The Null Device

2010/4/14

Typography/design blogger Stephen Coles offers a typographically-oriented critique of Apple's iPad interface, and it doesn't come off well. Apple, it seems, are guilty of privileging style over substance, aiming to make the iPad look stylish rather than be legible. As an e-book reader, it fails, with the iBooks application falling for that most vulgar of desktop-publishing tricks and forcibly full-justifying all text, despite research showing that ragged-right margins are actually more legible. iBooks also falls down on typeface choice; the user has a choice of reading books in one of five typefaces, which range from middling to poor for reading large quantities of text. Support for custom fonts on the iPad is poor all round; there is no option to embed fonts in e-books, and the version of Mobile Safari supplied doesn't have up-to-date @font-face embedding support.

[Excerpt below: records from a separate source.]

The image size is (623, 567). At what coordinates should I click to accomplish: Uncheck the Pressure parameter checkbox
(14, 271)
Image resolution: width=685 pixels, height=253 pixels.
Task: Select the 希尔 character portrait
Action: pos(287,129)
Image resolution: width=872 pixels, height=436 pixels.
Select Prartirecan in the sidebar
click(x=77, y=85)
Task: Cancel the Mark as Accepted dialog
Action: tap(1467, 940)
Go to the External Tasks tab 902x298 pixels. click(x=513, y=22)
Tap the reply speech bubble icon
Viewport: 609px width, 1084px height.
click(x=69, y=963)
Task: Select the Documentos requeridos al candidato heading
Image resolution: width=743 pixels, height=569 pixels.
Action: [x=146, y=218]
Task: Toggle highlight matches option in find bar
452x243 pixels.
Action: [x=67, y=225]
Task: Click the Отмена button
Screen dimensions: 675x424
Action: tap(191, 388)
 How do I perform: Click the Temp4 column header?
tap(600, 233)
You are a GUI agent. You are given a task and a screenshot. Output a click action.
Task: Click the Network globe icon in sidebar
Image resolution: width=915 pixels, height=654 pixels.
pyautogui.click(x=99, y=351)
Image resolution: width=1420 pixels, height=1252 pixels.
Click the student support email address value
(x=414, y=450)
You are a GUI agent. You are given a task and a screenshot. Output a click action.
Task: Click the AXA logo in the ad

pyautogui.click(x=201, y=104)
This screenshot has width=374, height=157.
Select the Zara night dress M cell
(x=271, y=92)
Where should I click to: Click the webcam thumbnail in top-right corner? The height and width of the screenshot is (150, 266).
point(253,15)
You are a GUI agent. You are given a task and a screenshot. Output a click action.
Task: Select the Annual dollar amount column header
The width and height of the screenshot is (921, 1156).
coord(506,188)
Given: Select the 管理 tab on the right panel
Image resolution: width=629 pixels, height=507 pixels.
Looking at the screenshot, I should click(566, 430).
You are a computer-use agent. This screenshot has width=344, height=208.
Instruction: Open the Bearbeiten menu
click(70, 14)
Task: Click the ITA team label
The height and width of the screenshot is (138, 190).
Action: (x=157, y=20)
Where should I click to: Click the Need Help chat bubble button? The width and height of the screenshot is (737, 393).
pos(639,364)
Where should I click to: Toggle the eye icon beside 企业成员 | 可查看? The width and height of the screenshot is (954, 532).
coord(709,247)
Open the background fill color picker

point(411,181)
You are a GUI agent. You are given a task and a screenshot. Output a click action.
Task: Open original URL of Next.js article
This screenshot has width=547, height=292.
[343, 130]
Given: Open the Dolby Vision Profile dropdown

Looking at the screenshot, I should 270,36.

And then there's the famously Helvetica-fetishising UI, whose typographical choice is seemingly more designed to exude mid-20th-century modernist chic and pander to the owner's self-image as a stylishly cool individual, rather than aiming for anything as gauchely utilitarian as legibility. While Helvetica is good for print and signage, or, indeed, larger sizes on the screen, there are more legible typefaces for use on computer screens (the Lucida family, shipped with Apple's own OSX, is a case in point). The Helveticolatry, though, pales into insignificance next to the Notes application's cutesy felt-marker typeface, which, whilst less cringeworthy than Comic Sans, is still somewhat ridiculous; all of a sudden, High Modernist chic gives way to kitsch.

Bonus link: Stephen Coles with a list of alternatives to Helvetica. (Note the complete absence of Arial in this list; it's a list of actual typefaces of typographical merit.)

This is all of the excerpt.